**List of tasks:**
a) According to the ENK offer announcement, how many Shares has DMCI acquired through market purchases since 22 August 2012?
b) Continue the announcement of the cash offer for ENK past its final sentence.

**Source document:**
[start]

NOT FOR RELEASE, PUBLICATION OR DISTRIBUTION, IN WHOLE OR IN PART, IN, INTO OR FROM ANY JURISDICTION WHERE TO DO SO WOULD CONSTITUTE A VIOLATION OF THE RELEVANT LAWS OF THAT JURISDICTION

FOR IMMEDIATE RELEASE

4 September 2012

RECOMMENDED CASH OFFER

for

ENK PLC ("ENK" or the "Company")

by

DMCI Holdings, Inc. ("DMCI") and D&A Income Limited ("D&A") (together the "Joint Offerors")

OFFER DECLARED WHOLLY UNCONDITIONAL

Introduction

On 8 August 2012, the Independent Directors of ENK and the Joint Offerors announced that they had agreed on the terms of a recommended cash offer (the "Offer") to be made by the Joint Offerors to acquire the entire issued and to be issued share capital of ENK not already owned by the Joint Offerors or their associates. The full terms and conditions of the Offer and the procedures for acceptance were set out in the offer document issued by the Joint Offerors on 24 August 2012 (the "Offer Document").

Offer wholly unconditional

The Joint Offerors confirm that as at 9:00 a.m. (London time) on 4 September 2012 they have received valid acceptances in respect of a total of 89,563,410 Shares, representing approximately 34.2 per cent. of the entire issued share capital of ENK, including 88,769,093 Shares which were subject to irrevocable undertakings, as set out in paragraph 6 of Appendix III of the Offer Document. In addition, since 22 August 2012, DMCI has acquired a further 15,555,000 Shares at or below the Offer Price through market purchases, representing approximately 5.9 per cent. of the entire issued share capital of ENK.

Therefore, together with the 53,981,824 Shares, representing approximately 20.6 per cent. of the entire issued share capital of ENK, owned by the Joint Offerors on 22 August 2012, the Joint Offerors now own or have received valid acceptances in respect of a total of 159,100,234 Shares, representing approximately 60.7 per cent. of the existing share capital of ENK.

[end]

**Supplied information:**
[start]

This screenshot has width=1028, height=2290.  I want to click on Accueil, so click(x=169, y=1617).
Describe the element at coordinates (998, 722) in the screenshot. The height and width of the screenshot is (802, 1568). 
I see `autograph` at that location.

[end]

**Exercise results:**
a) 15,555,000 Shares

b)
The Joint Offerors have today determined that the 90 per cent. Acceptance Condition will be waived and treated as satisfied. In addition, the Joint Offerors confirm that all the other Conditions to the Offer have been satisfied or waived and, accordingly, the Offer has become wholly unconditional.

Actions to be taken by Shareholders

ENK Shareholders who have not yet accepted the Offer are urged to do so immediately and, in any event, not later than 1.00 p.m. (London time) on Friday 14 September 2012.

Details on how to accept the Offer are set out in full in the Offer Document and the accompanying form of acceptance.

Cancellation of admission to trading in AIM and withdrawal from the ASX

As set out in the Offer Document, if sufficient Acceptances are received, the Joint Offerors intend to procure that ENK makes applications (i) to the London Stock Exchange for the cancellation of trading in Shares on AIM and to de-list ENK from AIM; and (ii) to the Australian Securities Exchange for the removal of the CDIs from the official list of the ASX. In addition the Joint Offerors may re-register ENK as a private company.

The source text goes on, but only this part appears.